- **PROBLEM DETAILS**
All lines with the word "agent" must be pulled from the entries below.

[[ PROVIDED DATA open ]]

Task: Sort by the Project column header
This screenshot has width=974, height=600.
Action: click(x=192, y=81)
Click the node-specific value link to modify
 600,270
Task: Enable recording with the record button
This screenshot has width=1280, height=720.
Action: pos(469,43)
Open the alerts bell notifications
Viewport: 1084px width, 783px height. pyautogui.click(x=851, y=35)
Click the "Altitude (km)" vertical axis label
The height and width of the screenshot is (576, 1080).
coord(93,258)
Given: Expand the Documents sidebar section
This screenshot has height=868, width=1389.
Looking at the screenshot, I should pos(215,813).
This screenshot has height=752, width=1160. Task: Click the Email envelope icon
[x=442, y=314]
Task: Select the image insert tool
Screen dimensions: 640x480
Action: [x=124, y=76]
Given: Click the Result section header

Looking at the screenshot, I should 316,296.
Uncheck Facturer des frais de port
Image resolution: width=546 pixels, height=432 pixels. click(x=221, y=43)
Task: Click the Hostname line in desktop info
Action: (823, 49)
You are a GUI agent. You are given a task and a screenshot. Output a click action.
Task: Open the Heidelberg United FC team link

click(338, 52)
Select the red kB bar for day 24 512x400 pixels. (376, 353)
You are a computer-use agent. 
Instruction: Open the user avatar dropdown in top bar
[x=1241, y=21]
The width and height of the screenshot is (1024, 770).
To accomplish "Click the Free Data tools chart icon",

[[ PROVIDED DATA closed ]]

- **ANSWER TO THIS TASK**
You are a GUI agent. You are given a task and a screenshot. Output a click action.
You are a computer-use agent. 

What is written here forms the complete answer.